→ **WHAT THIS TASK INVOLVES**
The lines wanted are those from the one containing "1456x819 pixels. Task: Switch" to the last line of the entries below; output them exactly, leaving out pictures.

Saved entries:
Segment Open
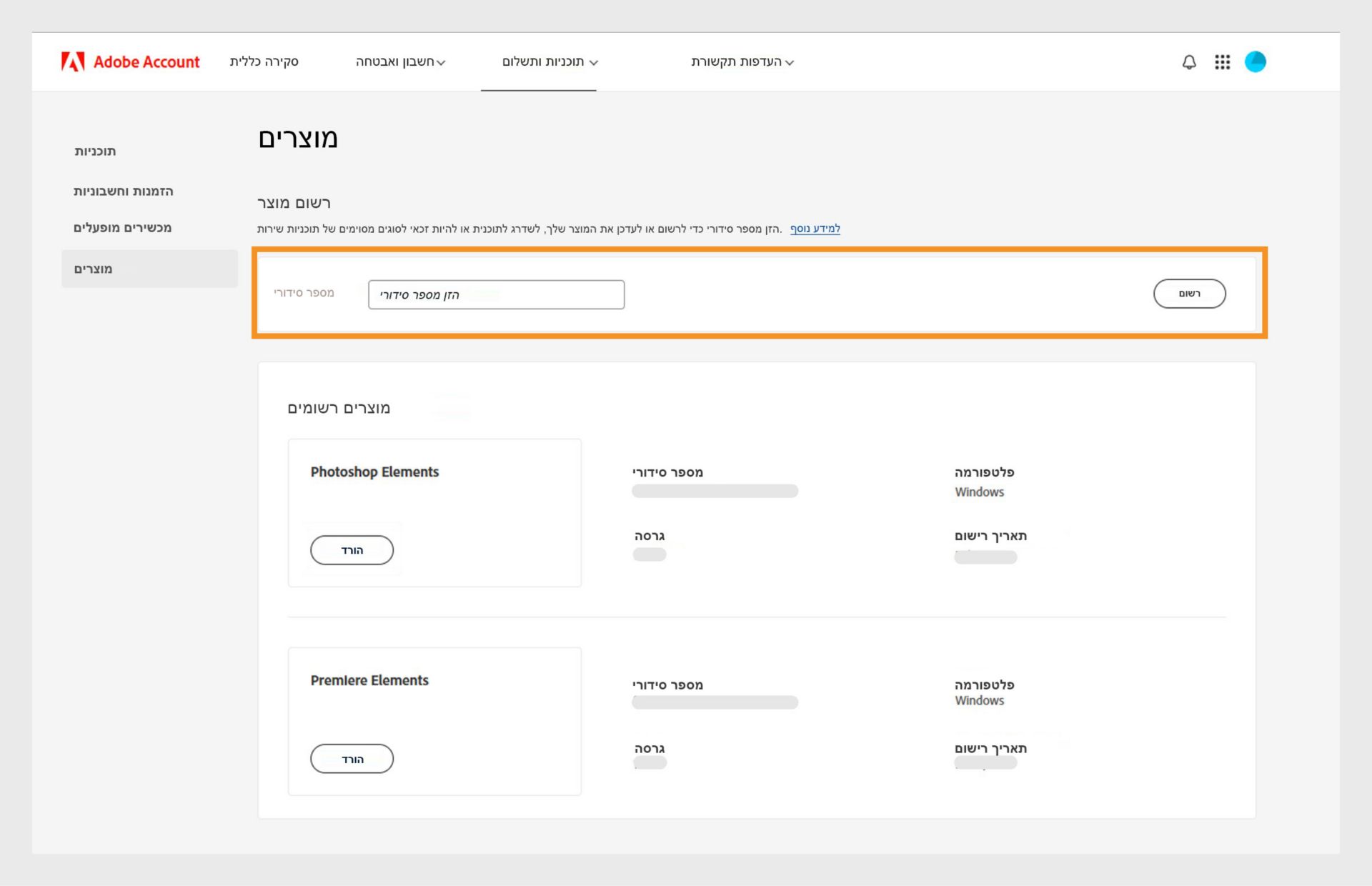The width and height of the screenshot is (1372, 886).
Task: Click the רשום register button
Action: 1189,293
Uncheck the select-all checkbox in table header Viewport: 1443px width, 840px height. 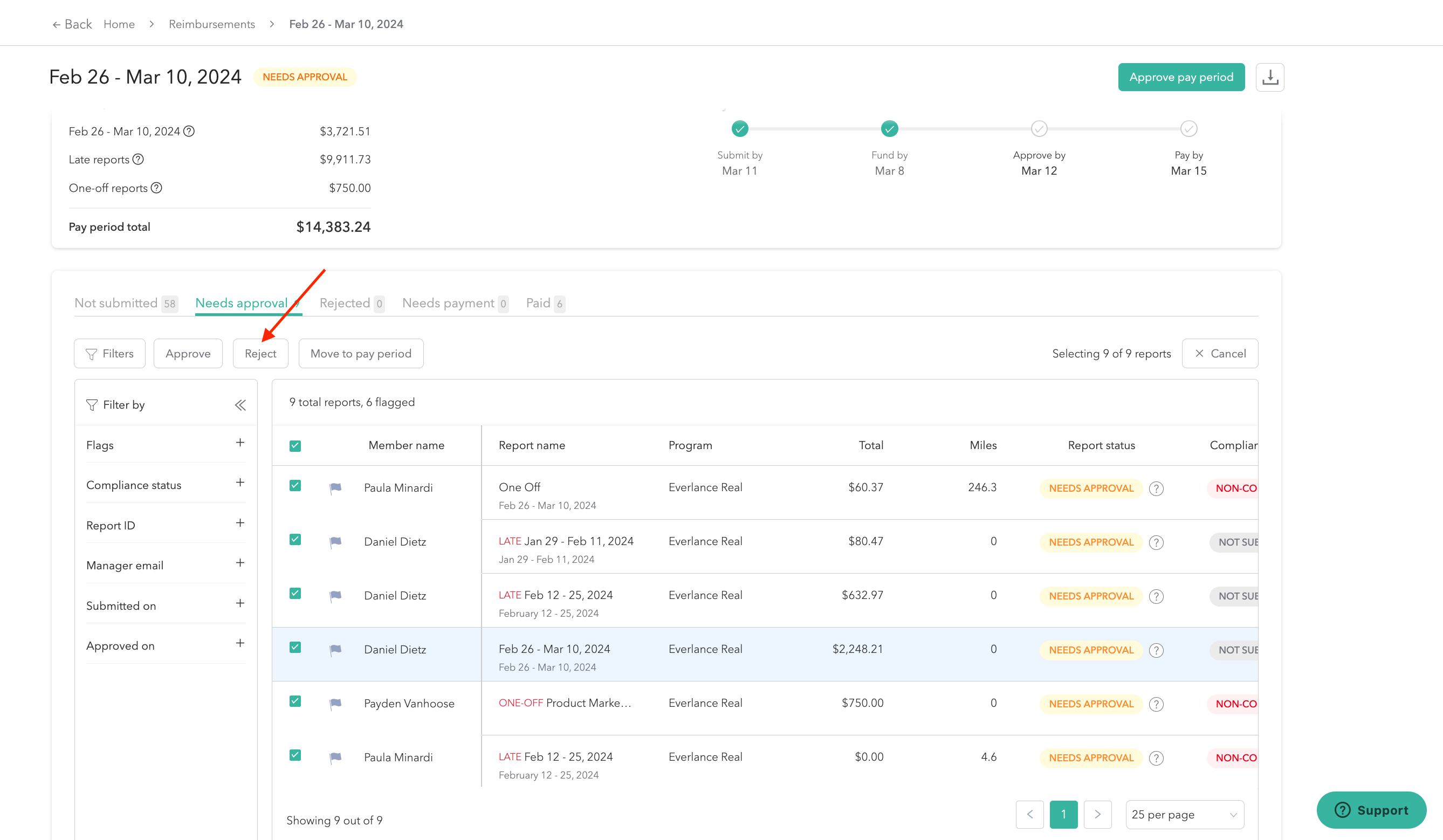pyautogui.click(x=296, y=446)
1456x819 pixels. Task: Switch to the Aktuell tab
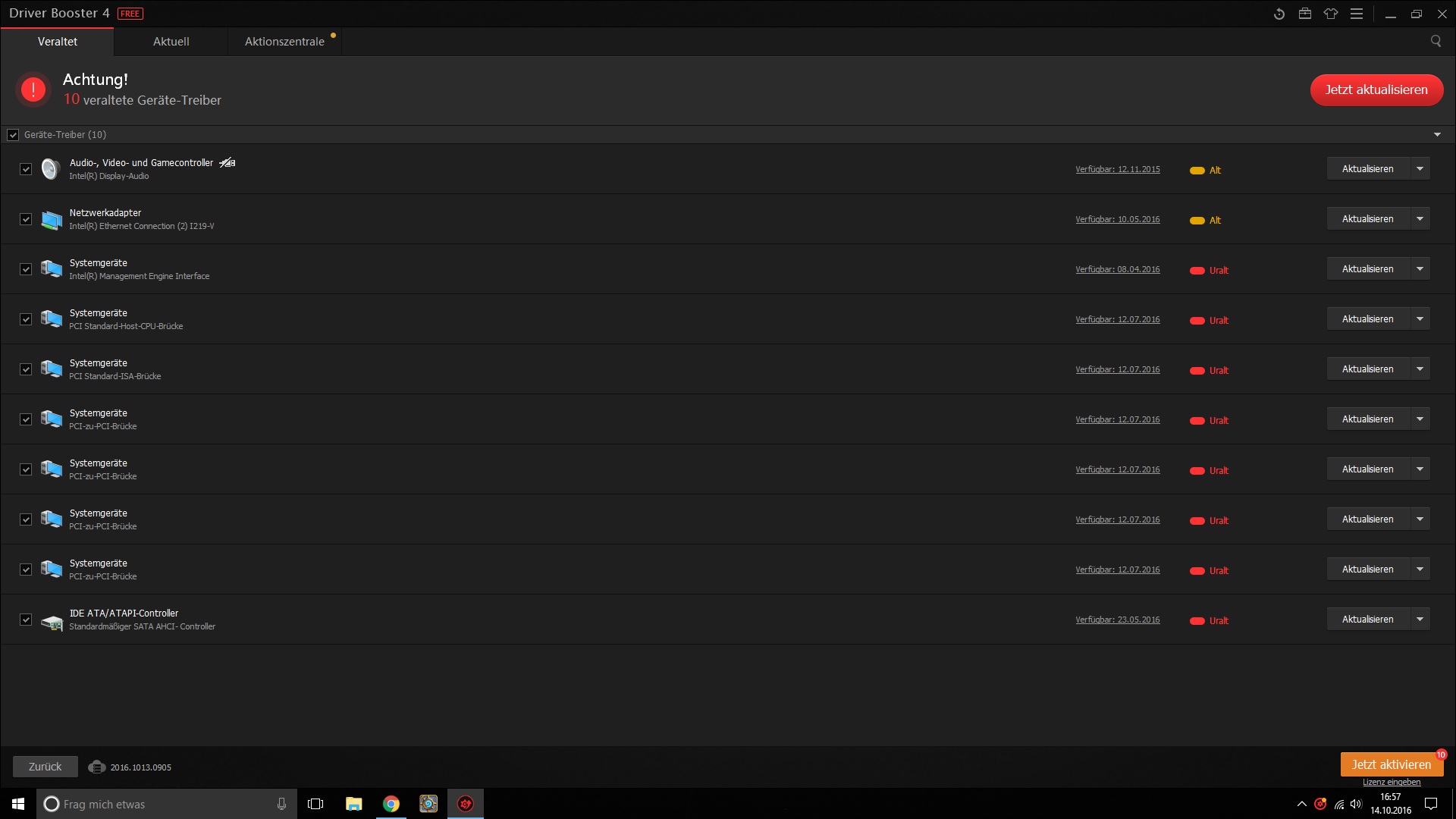click(171, 42)
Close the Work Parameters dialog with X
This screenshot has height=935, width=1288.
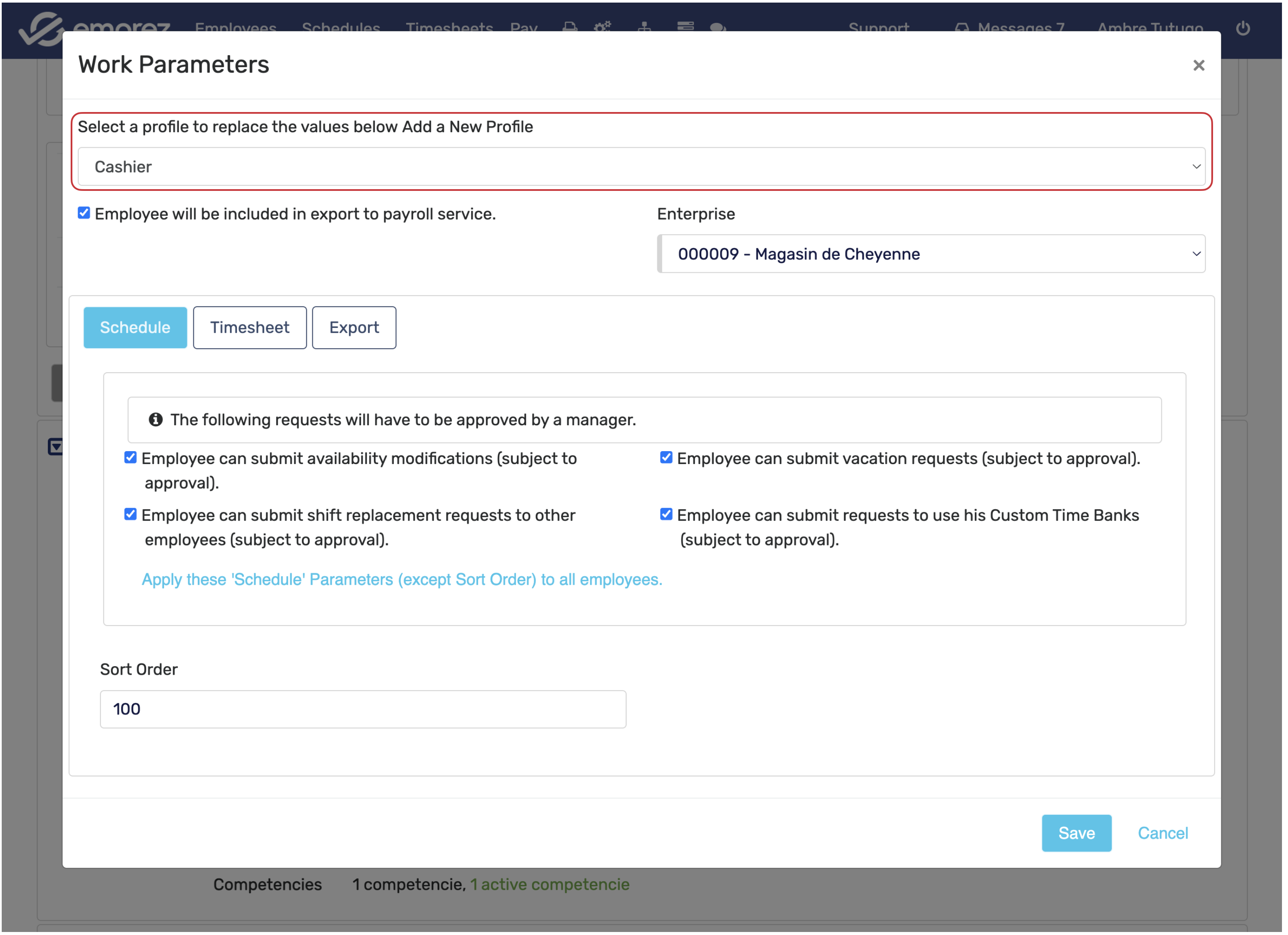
Segment Closed
→ **THE ANSWER**
1456x819 pixels. Task: Switch to the Aktuell tab
click(171, 42)
Close the Work Parameters dialog with X
This screenshot has height=935, width=1288.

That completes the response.